(Beginning of Selected text)

I’ve written about my ginormous breasts before. About my two breast-reduction surgeries. About my issues with body image and plastic surgery. And nursing after redux. But I’ve never gone into detail re: my quest for little-ish boobs because before now? There was no happy ending to the story.
At my largest, I wore a 36 FF. I was seventeen and miserable. I hated my body, my custom-made bathing-suits, my extra-large shirts.
But that’s not where my journey began. No ma’am.
In 8th grade, I was made honorary president of Diegueno Jr. High’s “Itty Bitty Titty Committee.” I was the last of my friends to start my period and subsequently grow boobs. The boys made fun of me. Girls called me names. I rocked an ultra-padded 32 AAA until 9th grade when I landed my first B cup.
Rockin AA soccer and a B cup, 9th grade
By 10th grade I was rocking a D, which wasn’t that big a deal. Plenty of girls I knew had large boobs. I just happened to be one of them.
Junior year was when everything went south. Literally. It didn’t matter that I was sixteen. My “girls” were low-riders. They had no choice. They were massive pendulums from hell. Forces of nature, not to be reckoned with.
Unless of course, you were gravity.
In which case, they were fucked.
trying to contain my cleavage, Halloween, Senior year.

(End of Selected text)

→ Problem set:
(1) List every bra or cup size the breast-size essay names.
(2) Extend the breast-size essay by writing what follows its last line.
The material that comes next has no connection to the breast-size essay.

(Beginning of Supplied material)

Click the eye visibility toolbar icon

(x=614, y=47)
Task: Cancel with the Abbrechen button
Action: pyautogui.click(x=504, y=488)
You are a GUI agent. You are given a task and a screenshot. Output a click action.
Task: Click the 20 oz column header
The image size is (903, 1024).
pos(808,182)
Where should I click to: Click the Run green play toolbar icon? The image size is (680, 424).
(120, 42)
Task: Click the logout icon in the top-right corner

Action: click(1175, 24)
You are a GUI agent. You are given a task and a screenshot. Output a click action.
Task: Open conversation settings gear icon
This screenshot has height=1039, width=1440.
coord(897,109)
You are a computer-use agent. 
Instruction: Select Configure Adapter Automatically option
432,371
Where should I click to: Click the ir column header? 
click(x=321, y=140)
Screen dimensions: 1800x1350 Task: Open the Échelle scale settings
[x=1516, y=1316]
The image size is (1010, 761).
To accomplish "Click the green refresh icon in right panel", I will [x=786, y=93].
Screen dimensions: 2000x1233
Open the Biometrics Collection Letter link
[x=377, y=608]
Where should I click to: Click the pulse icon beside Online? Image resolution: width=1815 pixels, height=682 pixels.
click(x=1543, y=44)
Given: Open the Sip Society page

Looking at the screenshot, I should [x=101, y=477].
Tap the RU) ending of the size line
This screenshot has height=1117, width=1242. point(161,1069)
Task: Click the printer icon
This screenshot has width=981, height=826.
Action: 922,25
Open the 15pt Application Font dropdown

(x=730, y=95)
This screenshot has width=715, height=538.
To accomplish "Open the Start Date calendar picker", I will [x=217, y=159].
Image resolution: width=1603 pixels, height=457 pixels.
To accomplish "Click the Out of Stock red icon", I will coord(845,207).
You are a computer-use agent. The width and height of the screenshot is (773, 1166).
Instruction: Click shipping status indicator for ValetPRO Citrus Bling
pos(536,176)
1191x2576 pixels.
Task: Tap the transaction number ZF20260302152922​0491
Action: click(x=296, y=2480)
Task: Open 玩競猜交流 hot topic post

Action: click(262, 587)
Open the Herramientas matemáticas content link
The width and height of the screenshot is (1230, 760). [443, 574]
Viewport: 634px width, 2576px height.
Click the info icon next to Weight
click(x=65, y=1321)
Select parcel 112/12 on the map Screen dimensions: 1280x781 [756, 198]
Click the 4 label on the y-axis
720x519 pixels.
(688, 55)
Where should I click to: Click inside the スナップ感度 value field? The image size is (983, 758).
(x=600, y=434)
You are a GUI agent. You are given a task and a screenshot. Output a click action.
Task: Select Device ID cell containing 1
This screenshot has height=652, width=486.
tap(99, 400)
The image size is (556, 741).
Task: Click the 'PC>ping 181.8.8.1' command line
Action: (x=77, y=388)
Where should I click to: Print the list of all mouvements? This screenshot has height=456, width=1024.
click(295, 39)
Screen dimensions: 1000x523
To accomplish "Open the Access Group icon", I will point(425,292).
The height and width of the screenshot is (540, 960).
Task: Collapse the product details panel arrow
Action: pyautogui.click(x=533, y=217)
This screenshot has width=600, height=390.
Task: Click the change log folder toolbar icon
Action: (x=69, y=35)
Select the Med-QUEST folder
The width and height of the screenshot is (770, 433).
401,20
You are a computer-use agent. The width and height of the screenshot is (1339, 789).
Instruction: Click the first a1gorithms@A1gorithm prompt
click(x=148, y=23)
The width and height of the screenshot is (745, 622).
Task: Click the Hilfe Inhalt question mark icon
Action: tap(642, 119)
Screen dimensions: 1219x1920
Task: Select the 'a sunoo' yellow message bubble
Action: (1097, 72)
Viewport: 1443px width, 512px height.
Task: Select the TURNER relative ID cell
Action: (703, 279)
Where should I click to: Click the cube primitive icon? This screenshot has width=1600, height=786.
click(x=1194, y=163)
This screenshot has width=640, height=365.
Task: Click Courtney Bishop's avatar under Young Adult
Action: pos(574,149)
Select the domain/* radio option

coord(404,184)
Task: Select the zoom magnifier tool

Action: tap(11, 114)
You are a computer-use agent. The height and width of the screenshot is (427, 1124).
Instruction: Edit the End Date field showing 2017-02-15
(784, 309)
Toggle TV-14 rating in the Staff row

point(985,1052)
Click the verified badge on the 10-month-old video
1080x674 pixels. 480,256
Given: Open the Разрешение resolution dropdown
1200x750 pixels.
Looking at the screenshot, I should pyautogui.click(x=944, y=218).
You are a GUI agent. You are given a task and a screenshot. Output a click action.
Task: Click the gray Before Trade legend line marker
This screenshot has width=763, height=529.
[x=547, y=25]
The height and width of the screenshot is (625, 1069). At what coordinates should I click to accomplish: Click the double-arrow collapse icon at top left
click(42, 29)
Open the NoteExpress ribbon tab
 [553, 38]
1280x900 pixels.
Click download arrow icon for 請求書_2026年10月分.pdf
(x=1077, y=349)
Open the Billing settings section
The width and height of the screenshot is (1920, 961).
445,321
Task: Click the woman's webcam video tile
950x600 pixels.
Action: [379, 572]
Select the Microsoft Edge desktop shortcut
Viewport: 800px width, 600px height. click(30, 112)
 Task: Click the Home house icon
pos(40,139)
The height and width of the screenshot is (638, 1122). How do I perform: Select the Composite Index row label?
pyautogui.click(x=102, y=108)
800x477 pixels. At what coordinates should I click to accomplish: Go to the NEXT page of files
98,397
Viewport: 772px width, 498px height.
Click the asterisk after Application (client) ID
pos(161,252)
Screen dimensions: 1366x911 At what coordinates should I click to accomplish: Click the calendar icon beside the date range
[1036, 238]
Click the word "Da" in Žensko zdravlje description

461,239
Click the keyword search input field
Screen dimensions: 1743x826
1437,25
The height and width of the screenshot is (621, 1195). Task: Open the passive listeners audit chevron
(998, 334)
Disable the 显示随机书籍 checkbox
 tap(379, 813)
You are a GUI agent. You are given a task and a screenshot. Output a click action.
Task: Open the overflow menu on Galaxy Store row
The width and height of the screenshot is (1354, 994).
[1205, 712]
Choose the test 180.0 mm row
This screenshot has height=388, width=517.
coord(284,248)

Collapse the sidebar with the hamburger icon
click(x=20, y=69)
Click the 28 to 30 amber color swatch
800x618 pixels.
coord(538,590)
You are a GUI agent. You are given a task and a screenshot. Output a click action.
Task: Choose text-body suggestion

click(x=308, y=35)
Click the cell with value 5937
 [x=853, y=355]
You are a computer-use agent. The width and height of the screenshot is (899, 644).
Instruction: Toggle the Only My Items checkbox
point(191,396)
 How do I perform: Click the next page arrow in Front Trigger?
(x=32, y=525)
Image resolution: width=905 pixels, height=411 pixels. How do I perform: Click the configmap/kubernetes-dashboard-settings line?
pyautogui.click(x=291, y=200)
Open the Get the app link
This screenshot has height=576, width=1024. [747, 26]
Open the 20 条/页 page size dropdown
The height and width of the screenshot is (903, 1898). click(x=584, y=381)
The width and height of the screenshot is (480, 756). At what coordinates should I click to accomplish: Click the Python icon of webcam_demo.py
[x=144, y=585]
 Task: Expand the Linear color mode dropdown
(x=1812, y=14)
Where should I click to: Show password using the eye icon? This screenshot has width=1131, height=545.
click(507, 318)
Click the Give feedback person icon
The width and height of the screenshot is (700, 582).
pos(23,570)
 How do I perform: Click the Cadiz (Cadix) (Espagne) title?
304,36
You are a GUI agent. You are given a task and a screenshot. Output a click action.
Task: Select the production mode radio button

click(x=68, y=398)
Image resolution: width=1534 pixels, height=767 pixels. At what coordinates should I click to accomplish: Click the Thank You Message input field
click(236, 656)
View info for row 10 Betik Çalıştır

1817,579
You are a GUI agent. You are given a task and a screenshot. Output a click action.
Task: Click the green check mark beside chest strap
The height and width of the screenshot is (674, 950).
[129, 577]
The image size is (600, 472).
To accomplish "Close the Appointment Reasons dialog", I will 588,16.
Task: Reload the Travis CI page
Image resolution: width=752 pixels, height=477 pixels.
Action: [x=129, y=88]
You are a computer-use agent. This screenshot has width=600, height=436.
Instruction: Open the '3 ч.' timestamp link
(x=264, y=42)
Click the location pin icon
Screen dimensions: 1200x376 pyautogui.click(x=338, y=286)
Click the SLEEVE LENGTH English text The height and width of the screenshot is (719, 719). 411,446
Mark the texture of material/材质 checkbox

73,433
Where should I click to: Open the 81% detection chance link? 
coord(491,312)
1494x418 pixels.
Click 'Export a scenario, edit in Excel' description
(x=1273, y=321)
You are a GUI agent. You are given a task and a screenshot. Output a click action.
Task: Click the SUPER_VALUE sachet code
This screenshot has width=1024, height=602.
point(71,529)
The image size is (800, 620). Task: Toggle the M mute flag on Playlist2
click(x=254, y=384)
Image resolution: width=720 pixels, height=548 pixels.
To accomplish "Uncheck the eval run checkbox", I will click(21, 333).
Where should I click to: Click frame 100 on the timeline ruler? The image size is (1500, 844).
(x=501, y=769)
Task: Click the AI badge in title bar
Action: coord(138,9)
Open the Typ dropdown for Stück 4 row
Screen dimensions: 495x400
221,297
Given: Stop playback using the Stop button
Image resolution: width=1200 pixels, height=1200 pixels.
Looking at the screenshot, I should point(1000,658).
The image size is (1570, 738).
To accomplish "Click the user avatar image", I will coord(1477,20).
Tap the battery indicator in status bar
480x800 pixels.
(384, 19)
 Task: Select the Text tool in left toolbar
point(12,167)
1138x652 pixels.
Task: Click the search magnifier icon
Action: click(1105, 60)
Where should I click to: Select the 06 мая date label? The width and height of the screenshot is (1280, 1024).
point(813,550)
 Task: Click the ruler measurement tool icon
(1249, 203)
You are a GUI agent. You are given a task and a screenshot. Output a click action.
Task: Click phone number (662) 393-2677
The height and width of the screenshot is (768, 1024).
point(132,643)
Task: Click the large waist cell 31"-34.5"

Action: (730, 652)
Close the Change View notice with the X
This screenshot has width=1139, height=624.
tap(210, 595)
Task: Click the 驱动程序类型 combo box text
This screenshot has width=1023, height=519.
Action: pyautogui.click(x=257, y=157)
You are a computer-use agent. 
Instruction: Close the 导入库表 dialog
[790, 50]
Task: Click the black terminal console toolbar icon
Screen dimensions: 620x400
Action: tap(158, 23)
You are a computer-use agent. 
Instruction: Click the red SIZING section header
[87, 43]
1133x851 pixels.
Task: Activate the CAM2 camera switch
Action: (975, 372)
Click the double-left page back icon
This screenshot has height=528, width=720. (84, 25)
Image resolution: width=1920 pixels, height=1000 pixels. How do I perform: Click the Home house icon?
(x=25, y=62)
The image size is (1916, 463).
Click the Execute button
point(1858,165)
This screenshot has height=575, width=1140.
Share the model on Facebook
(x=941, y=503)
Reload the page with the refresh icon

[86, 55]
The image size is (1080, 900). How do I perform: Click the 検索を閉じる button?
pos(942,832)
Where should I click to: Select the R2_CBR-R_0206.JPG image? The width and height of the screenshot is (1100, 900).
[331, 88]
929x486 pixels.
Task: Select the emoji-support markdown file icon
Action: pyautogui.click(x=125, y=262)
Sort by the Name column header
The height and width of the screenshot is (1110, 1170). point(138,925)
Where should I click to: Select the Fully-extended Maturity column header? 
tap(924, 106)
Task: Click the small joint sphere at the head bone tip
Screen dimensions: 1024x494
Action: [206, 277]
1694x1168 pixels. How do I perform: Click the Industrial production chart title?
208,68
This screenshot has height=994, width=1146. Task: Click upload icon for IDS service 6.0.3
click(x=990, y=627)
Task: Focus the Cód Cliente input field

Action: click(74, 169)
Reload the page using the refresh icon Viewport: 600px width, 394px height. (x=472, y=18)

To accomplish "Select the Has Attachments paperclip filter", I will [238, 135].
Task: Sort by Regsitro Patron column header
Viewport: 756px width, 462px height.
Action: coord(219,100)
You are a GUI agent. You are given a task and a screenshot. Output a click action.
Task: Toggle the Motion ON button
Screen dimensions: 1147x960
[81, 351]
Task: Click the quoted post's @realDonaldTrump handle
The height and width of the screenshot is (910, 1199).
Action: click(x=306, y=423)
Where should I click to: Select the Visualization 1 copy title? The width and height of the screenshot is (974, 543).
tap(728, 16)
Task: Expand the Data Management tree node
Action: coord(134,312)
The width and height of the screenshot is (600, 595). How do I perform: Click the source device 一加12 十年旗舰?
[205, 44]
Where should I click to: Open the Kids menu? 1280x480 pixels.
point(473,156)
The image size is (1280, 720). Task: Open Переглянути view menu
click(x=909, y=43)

(End of Supplied material)

→ Responses by task:
(1) 36 FF, 32 AAA, B cup, D

(2)
Before my first reduction, I asked my surgeon to give me a small C cup. For the first month or so after the surgery my breasts were indeed a C, albeit a large C. Breast reduction surgery is NOT an exact science. Swelling and even after-growth affect the size you actually end-up with, but for me, it was more than that. I was eighteen when I had my first surgery and apparently fell victim to the fact that my breasts weren’t finished growing.
By my 20th birthday, my boobs were so pissed off at me for paying a surgeon to chop them off, they grew back. Not to their full potential, mind you, but at 36 DD they were still pretty huge. My doctor insisted on re-doing my reduction, so he did. And I got to deal with the aftermath of not being able to wipe my own ass for six weeks, all over again.
Two years after my second surgery, my breasts were once again D cups. And D cups they have been ever since, through my pregnancy with Archer, Fable, and beyond… It wasn’t until about three months ago that I noticed a change. My D bras were suddenly gapping and everywhere I went people were commenting about my weight-loss, which wasn’t nearly as drastic as it apparently looked.
It wasn’t until a few weeks ago when my friend asked me if “I had recently stopped breastfeeding” that I realized how much smaller I was.
“No offense but your boobs have disappeared. They’re gone. You look like a boy.”
It was one of the nicest things anybody had ever said to me.
I bought him a coffee and an hour of WiFi.
And that day? I went home and tried on all the bras that Hal shrunk over the years by accidentally drying them.
Sure enough? They all fit. Unfortunately they were too disfigured to wear comfortably without stab-wounds. But still. I was elated.
And so? I did something that I haven’t done in many, many years: I went bra shopping.
“When was the last time you got sized?” the nice lady at Nordstrom asked me.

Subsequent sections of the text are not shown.